Mantra bukanlah sesuatu yang
dihadirkan untuk dipahami melainkan sesuatu yang disajikan untuk menimbulkan
akibat tertentu
2.
Mantra berfungsi sebagai penghubung
manusia dengan dunia misteri
3. Mantra mengutamakan efek atau akibat
berupa kemanjuran dan kemanjuran itu terletak pada perintah.
Contoh:
Shang Hai
ping di atas pong
pong di atas ping
ping ping bilang pong
pong pong bilang ping
mau pong? bilang ping
mau mau bilang pong
mau ping? bilang pong
mau mau bilang ping
ya pong ya ping
ya ping ya pong
tak ya pong tak ya ping
ya tak ping ya tak pong
sembilu jarakMu merancap nyaring
(Sutardji Calzoum Bachri dalam O Amuk Kapak, 1981)
- Puisi mbeling adalah bentuk puisi yang tidak mengikuti aturan.
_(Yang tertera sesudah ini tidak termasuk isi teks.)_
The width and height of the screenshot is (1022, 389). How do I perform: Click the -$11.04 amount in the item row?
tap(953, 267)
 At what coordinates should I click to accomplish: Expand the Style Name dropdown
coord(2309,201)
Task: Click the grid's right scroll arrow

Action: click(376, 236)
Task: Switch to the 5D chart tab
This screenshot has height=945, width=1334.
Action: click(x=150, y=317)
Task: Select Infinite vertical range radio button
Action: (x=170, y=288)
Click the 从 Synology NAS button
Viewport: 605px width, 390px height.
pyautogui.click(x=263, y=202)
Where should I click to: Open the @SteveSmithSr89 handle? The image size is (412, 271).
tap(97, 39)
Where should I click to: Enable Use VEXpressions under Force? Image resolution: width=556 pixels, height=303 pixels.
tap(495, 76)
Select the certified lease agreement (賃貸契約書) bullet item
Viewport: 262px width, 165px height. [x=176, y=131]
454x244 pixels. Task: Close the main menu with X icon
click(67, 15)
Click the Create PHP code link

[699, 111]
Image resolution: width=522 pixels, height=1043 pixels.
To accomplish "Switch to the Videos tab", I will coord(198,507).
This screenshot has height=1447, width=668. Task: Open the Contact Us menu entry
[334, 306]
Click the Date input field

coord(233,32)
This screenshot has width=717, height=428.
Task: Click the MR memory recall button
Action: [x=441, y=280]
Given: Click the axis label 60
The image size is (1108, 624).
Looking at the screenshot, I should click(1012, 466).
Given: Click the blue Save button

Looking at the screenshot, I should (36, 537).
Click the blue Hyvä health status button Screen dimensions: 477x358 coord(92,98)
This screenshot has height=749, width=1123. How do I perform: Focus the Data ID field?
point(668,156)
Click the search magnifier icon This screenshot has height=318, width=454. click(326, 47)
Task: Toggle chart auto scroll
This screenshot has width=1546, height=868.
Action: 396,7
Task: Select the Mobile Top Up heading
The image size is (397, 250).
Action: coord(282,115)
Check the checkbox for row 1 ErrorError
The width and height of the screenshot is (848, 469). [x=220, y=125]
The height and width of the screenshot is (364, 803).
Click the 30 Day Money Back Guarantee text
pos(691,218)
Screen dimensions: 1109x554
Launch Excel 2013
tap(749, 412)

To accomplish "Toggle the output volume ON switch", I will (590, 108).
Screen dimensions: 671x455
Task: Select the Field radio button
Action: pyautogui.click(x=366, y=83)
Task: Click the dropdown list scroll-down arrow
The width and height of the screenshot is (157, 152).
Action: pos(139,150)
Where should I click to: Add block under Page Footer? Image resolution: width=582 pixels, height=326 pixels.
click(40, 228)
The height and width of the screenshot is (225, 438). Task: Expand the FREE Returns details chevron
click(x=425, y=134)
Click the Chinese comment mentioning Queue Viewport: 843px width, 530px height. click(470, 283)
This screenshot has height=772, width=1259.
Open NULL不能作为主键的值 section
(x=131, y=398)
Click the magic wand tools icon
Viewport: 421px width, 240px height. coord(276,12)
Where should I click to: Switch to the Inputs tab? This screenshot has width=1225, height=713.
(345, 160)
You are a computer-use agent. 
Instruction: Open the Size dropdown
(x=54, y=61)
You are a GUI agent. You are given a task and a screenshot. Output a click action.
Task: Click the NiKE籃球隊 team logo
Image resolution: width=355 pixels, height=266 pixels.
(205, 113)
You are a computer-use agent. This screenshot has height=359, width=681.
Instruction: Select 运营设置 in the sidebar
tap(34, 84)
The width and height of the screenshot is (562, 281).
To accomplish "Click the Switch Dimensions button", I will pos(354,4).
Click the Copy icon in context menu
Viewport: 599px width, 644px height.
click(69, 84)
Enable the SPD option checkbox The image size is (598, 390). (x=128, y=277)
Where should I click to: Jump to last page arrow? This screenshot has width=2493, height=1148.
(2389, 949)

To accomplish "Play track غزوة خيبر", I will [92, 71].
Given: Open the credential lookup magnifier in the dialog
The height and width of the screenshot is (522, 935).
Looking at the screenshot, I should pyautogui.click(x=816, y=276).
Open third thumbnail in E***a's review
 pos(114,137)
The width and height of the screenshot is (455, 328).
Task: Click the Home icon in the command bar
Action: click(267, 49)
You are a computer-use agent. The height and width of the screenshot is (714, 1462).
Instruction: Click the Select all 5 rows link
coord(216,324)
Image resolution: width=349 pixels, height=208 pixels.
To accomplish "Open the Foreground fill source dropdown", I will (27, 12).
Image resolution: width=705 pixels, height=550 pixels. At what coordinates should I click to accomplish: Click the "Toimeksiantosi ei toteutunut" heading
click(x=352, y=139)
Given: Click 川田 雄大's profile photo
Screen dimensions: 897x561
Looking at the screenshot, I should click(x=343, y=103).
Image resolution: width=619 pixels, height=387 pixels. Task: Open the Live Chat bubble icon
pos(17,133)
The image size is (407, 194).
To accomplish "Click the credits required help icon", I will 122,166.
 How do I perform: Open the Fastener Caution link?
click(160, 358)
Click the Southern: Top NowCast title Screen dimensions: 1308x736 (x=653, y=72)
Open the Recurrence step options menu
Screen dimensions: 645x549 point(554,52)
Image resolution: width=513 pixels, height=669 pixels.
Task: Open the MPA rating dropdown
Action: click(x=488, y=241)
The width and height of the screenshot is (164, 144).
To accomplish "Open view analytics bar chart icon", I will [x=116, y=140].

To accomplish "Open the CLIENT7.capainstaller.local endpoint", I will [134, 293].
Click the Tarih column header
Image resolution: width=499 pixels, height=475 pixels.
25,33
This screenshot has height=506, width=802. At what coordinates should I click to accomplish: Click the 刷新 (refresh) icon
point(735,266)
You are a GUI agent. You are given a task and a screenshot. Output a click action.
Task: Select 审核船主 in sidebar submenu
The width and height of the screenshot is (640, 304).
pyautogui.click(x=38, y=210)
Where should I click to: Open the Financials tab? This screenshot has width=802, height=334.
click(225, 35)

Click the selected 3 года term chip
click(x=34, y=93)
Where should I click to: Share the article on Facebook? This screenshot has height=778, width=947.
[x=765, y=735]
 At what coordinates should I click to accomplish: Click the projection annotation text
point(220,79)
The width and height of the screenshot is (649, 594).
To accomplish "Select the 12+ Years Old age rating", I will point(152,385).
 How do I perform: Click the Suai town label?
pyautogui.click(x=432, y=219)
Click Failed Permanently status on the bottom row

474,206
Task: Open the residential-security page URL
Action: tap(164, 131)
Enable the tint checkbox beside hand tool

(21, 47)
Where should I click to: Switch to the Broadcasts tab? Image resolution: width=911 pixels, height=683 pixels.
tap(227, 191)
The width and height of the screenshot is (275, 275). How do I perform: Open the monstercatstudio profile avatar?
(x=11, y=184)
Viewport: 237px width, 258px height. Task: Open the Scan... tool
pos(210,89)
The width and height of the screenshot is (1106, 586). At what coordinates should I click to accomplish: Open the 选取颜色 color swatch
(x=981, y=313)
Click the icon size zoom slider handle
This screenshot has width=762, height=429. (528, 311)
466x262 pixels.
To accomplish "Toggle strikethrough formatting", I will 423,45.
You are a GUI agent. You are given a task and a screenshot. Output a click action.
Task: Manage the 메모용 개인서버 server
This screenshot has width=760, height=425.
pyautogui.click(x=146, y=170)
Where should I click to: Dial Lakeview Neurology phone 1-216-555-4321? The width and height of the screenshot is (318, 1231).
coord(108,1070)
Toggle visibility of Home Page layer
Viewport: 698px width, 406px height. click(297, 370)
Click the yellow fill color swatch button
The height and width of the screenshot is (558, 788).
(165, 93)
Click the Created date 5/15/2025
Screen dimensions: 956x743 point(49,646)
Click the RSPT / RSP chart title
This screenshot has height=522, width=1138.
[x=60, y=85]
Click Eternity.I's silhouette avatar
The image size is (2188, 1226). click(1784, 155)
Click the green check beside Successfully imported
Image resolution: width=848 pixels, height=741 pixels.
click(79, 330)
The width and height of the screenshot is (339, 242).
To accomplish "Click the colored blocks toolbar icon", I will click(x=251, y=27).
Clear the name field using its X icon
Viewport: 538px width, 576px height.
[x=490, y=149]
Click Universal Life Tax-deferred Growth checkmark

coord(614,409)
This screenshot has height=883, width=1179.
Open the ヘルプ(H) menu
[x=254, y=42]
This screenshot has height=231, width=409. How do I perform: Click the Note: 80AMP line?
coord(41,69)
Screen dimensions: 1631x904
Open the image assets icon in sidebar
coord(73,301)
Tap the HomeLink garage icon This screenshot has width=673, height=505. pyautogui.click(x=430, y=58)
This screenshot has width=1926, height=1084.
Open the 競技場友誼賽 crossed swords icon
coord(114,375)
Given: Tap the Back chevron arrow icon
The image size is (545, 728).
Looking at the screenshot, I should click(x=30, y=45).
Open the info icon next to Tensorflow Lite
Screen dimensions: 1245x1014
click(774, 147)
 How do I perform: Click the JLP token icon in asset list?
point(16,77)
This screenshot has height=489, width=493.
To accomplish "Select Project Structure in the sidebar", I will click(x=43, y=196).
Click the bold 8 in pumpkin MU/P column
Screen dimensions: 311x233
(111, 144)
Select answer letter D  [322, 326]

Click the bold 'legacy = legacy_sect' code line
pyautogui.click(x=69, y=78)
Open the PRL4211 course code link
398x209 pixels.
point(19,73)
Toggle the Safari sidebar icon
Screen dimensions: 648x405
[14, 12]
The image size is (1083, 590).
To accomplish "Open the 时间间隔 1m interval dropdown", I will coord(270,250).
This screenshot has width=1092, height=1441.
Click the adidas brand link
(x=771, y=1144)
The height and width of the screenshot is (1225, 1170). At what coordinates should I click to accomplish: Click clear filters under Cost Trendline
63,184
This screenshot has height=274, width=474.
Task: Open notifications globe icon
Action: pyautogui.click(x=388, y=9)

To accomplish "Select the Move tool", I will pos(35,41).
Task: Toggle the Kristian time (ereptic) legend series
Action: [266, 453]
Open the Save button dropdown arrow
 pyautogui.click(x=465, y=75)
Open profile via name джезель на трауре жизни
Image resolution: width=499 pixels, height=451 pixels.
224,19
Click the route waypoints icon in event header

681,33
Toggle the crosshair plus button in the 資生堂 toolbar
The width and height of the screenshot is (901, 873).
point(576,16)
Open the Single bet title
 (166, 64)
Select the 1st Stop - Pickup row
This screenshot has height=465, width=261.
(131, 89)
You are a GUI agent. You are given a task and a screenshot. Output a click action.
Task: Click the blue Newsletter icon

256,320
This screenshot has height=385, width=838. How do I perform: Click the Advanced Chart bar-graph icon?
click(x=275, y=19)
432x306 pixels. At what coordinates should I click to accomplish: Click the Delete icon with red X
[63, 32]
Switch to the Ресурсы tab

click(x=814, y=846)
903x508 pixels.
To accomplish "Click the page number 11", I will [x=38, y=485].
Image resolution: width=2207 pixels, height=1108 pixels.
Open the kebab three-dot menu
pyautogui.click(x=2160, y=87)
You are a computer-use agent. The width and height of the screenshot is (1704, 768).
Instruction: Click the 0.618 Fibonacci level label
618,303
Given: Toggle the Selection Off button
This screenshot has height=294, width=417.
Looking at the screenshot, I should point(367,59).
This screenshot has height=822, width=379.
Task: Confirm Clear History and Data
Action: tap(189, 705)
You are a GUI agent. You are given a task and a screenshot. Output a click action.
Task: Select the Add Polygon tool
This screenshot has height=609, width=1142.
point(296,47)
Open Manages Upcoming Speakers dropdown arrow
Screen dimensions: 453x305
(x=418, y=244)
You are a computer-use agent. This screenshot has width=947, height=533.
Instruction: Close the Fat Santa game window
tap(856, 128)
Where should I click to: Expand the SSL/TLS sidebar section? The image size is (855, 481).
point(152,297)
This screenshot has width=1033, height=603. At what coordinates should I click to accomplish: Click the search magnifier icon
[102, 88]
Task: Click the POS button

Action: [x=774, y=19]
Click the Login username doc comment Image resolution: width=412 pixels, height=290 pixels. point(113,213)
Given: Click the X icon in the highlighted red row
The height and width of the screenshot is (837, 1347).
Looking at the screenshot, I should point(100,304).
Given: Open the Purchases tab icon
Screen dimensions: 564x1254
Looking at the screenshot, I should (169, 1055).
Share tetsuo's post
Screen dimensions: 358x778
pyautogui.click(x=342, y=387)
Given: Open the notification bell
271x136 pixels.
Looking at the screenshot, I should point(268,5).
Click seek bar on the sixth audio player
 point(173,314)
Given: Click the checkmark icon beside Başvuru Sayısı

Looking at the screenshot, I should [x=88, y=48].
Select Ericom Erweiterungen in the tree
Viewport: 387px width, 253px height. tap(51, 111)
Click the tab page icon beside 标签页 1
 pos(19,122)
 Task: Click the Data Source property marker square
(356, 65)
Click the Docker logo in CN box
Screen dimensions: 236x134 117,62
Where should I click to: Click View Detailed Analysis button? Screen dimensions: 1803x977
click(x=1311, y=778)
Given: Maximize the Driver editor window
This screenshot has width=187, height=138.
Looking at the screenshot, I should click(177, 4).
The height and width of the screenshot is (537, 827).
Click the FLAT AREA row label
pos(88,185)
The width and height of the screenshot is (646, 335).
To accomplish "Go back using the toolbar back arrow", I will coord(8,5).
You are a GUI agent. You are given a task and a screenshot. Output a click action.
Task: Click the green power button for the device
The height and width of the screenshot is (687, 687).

Aturan puisi yang dimaksud ialah ketentuan-ketentuan yang umum berlaku dalam puisi. Puisi ini muncul pertama kali dalam majalah Aktuil yang menyediakan lembar khusus untuk menampung sajak, dan oleh pengasuhnya yaitu Remy Silado, lembar tersebut diberi nama "Puisi Mbeling". Kata-kata dalam puisi mbeling tidak perlu dipilih-pilih lagi. Dasar puisi mbeling adalah main-main.
Ciri-ciri
puisi mbeling adalah:
1.
Mengutamakan unsur kelakar;
pengarang memanfaatkan semua unsur puisi berupa bunyi, rima, irama, pilihan
kata dan tipografi untuk mencapai efek kelakar tanpa ada maksud lain yang
disembunyikan (tersirat).
Contoh:
Sajak Sikat Gigi
Seseorang lupa menggosok giginya sebelum tidur
Di dalam tidur ia bermimpi
Ada sikat gigi menggosok-gosok mulutnya supaya terbuka
Ketika ia bangun pagi hari
Sikat giginya tinggal sepotong
Sepotong yang hilang itu agaknya
Tersesat di dalam mimpinya dan tak bisa kembali
Dan ia berpendapat bahwa, kejadian itu terlalu
berlebih-lebihan
(Yudhistira
Ardi Nugraha dalam Sajak
Sikat Gigi, 1974)
1. Menyampaikan kritik sosial terutama
terhadap sistem perekonomian dan pemerintahan.
2.
Menyampaikan ejekan kepada para
penyair yang bersikap sungguh-sungguh terhadap puisi. Dalam hal ini, Taufik
Ismail menyebut puisi mbeling dengan puisi
yang mengkritik puisi.
· Puisi konkret adalah puisi yang disusun dengan mengutamakan bentuk grafis
berupa tata wajah hingga menyerupai gambar tertentu. Puisi seperti ini tidak
sepenuhnya menggunakan bahasa sebagai media. Di dalam puisi konkret pada
umumnya terdapat lambang-lambang yang diwujudkan dengan benda dan/atau
gambar-gambar sebagai ungkapan ekspresi penyairnya.
Contoh:
Doktorandus Tikus I
selusin toga
me
nga
nga
seratus tikus berkampus
diatasnya
dosen dijerat
profesor diracun
kucing
kawin
dan bunting
dengan predikat
sangat memuaskan
Penyusunan puisi kontemporer sebagai
puisi inkonvensional ternyata juga perlu memerhatikan beberapa unsur sebagai
berikut:
- Unsur bunyi; meliputi penempatan persamaan bunyi (rima) pada tempat-tempat tertentu untuk menghidupkan kesan dipadu dengan repetisi atau pengulangan-pengulangannya.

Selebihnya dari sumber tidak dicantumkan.